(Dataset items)
__________
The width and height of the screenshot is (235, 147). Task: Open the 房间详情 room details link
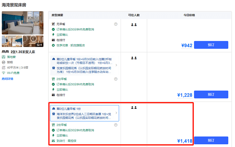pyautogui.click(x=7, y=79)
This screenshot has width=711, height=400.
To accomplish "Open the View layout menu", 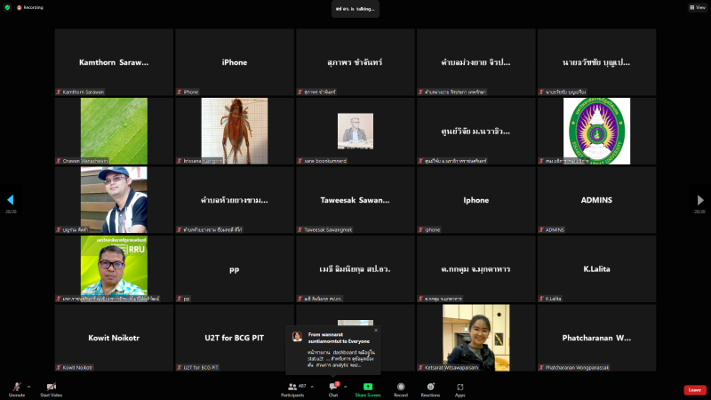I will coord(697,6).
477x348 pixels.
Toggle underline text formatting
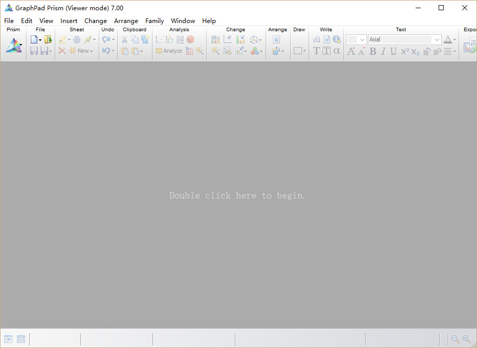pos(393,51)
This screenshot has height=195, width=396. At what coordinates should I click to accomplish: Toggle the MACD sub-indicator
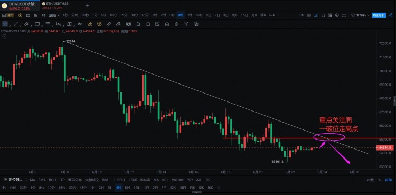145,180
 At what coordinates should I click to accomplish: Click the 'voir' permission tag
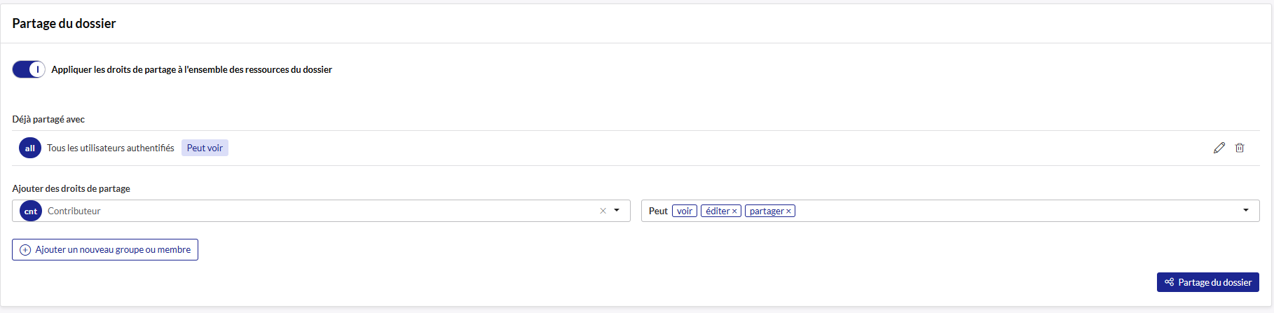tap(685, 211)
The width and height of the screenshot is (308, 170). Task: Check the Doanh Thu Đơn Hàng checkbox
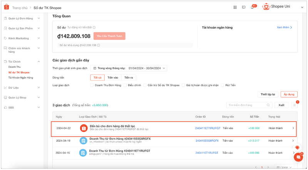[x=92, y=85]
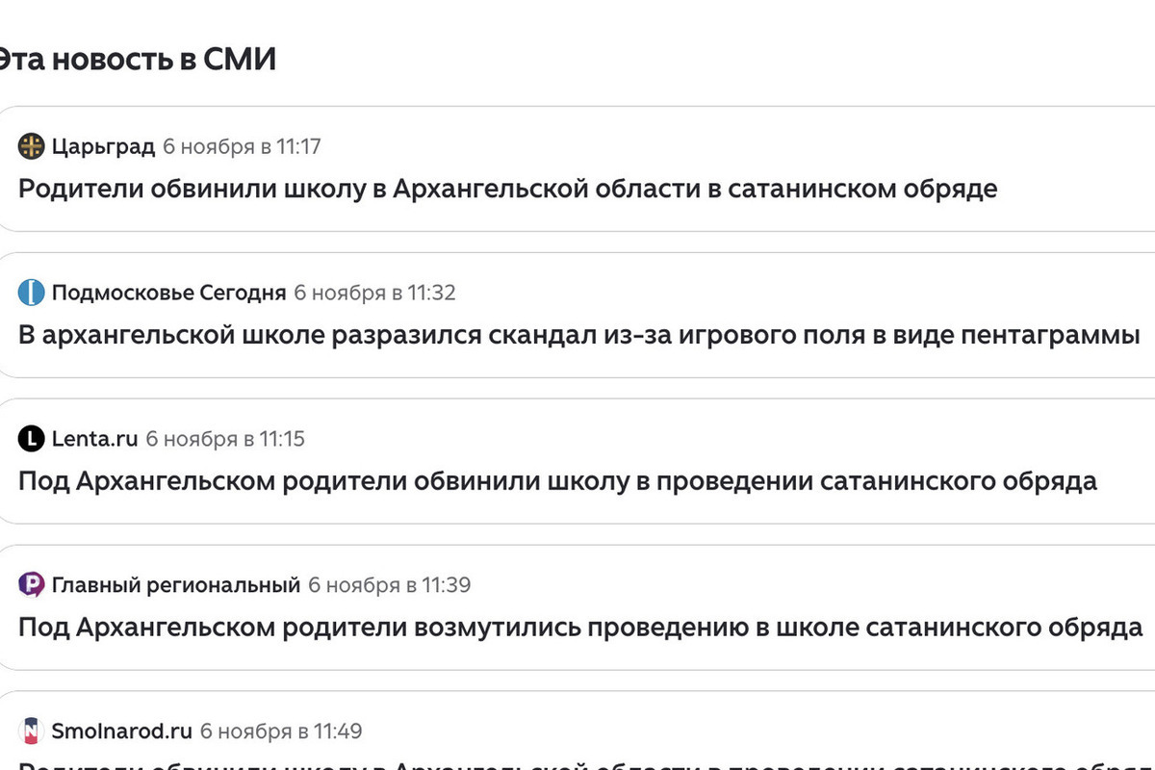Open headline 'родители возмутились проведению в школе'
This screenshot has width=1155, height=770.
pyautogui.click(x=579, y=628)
__________
(WHAT THE EXERCISE ASKS): What is needed is an exact copy of the lines from the one containing "At what coordinates should I click to accomplish: Click" through the last line of the records, with every picture left out.

(ANSWER):
 At what coordinates should I click to accomplish: Click the 'voir' permission tag
tap(685, 211)
The width and height of the screenshot is (308, 170). Task: Check the Doanh Thu Đơn Hàng checkbox
[x=92, y=85]
Open headline 'родители возмутились проведению в школе'
This screenshot has width=1155, height=770.
pyautogui.click(x=579, y=628)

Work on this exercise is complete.